/---

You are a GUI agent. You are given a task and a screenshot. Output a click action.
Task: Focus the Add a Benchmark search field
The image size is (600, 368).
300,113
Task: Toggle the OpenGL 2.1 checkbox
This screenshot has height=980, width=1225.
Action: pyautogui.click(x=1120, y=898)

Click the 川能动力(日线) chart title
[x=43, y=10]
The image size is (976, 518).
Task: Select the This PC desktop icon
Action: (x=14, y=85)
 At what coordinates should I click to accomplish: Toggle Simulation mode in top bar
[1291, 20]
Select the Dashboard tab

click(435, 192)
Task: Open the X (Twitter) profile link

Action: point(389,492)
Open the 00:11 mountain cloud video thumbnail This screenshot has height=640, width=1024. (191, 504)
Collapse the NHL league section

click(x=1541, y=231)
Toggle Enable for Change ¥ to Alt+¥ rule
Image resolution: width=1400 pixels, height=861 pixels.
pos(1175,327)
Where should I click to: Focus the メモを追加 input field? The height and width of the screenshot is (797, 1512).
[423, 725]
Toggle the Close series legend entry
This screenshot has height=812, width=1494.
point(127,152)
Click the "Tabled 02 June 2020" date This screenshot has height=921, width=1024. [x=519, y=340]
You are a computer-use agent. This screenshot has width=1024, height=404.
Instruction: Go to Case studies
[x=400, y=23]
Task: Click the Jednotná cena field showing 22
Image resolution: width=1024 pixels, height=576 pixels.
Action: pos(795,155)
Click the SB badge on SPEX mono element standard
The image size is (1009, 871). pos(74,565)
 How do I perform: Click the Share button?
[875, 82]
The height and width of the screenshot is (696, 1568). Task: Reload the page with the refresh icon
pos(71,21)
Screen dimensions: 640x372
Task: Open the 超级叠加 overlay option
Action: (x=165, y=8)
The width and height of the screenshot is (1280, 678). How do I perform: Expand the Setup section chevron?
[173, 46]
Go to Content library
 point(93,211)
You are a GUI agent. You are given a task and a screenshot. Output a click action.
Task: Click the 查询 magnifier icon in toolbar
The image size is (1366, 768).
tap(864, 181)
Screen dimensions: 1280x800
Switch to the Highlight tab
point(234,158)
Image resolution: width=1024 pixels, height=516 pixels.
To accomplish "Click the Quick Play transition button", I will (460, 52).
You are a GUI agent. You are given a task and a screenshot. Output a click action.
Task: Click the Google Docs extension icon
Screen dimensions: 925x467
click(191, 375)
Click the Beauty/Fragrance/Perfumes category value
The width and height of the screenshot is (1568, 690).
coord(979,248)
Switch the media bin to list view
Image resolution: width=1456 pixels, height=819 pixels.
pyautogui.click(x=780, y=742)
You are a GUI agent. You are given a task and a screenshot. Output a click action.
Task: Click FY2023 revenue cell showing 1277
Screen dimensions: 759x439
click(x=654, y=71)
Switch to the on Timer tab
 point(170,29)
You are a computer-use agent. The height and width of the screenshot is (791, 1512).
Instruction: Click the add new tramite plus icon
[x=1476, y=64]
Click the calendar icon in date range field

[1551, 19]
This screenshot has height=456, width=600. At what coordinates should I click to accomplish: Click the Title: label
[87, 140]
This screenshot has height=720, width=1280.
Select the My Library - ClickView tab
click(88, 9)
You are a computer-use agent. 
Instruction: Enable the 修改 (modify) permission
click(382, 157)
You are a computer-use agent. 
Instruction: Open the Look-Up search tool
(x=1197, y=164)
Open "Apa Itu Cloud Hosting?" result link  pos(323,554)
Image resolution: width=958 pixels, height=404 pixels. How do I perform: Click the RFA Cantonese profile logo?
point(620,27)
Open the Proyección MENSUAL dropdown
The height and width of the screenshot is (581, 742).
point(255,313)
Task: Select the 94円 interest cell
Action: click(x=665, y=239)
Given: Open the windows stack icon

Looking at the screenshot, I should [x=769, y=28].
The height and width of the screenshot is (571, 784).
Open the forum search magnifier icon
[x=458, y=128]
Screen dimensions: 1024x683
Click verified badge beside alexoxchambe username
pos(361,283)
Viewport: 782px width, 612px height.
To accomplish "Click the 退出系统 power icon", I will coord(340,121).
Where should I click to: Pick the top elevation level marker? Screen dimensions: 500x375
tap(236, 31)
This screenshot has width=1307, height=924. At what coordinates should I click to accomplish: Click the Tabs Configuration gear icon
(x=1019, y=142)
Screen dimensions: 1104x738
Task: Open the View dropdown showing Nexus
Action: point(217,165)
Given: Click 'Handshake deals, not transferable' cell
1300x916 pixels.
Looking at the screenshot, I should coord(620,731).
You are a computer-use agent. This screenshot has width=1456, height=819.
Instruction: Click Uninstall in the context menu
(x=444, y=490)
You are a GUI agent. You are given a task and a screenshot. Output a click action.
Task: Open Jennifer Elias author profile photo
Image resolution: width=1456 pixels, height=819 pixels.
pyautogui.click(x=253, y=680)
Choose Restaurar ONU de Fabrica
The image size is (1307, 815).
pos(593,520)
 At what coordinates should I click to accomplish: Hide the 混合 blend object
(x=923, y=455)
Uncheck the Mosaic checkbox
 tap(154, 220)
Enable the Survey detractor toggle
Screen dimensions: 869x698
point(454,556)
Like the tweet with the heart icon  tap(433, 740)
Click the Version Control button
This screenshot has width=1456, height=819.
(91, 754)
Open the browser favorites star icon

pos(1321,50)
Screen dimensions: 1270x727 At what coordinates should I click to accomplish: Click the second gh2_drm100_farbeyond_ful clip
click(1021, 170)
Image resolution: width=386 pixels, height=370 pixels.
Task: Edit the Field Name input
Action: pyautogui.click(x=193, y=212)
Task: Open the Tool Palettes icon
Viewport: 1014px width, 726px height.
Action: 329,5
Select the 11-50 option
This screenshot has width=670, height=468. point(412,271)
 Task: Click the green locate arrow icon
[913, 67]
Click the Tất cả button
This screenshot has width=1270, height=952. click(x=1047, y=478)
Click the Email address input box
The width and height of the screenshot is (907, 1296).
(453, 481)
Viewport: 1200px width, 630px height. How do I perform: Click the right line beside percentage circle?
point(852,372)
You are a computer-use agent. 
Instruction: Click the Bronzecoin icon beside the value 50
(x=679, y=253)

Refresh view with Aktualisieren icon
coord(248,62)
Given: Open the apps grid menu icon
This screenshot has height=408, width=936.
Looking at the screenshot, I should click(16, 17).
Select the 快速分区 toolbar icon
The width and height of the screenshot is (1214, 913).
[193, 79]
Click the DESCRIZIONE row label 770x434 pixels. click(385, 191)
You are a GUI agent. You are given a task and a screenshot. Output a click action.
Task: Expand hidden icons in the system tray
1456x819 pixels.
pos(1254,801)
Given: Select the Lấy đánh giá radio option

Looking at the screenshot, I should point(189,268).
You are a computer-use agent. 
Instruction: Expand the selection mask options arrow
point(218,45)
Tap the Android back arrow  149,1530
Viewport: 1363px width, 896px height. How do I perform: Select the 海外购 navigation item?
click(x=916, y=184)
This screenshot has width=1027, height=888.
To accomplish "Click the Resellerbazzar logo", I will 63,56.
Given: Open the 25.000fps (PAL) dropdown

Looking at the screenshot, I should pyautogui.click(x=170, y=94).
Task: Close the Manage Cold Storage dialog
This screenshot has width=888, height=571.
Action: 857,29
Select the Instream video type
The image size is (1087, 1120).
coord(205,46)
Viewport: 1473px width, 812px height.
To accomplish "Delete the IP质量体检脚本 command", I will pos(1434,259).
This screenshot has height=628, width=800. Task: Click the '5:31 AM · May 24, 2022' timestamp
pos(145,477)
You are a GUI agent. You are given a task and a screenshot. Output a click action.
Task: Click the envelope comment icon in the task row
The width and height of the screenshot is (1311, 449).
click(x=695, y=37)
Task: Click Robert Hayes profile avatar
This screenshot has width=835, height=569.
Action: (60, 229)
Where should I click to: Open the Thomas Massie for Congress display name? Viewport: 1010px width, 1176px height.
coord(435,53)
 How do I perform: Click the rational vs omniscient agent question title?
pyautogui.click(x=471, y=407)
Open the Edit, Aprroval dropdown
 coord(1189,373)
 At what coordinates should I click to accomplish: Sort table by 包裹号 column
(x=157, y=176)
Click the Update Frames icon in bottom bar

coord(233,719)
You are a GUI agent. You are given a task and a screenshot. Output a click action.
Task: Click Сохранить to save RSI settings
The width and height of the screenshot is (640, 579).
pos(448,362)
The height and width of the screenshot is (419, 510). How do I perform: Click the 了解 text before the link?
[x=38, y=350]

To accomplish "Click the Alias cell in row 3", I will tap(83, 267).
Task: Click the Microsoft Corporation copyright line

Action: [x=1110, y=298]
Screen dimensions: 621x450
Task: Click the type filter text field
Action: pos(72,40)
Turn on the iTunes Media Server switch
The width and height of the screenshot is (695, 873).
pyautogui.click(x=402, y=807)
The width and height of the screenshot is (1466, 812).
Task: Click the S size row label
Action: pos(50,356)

\---

Aim of the task => How many lines in the rows above contain the string "video", with case counting? Reply with the number only.

Problem solution => 2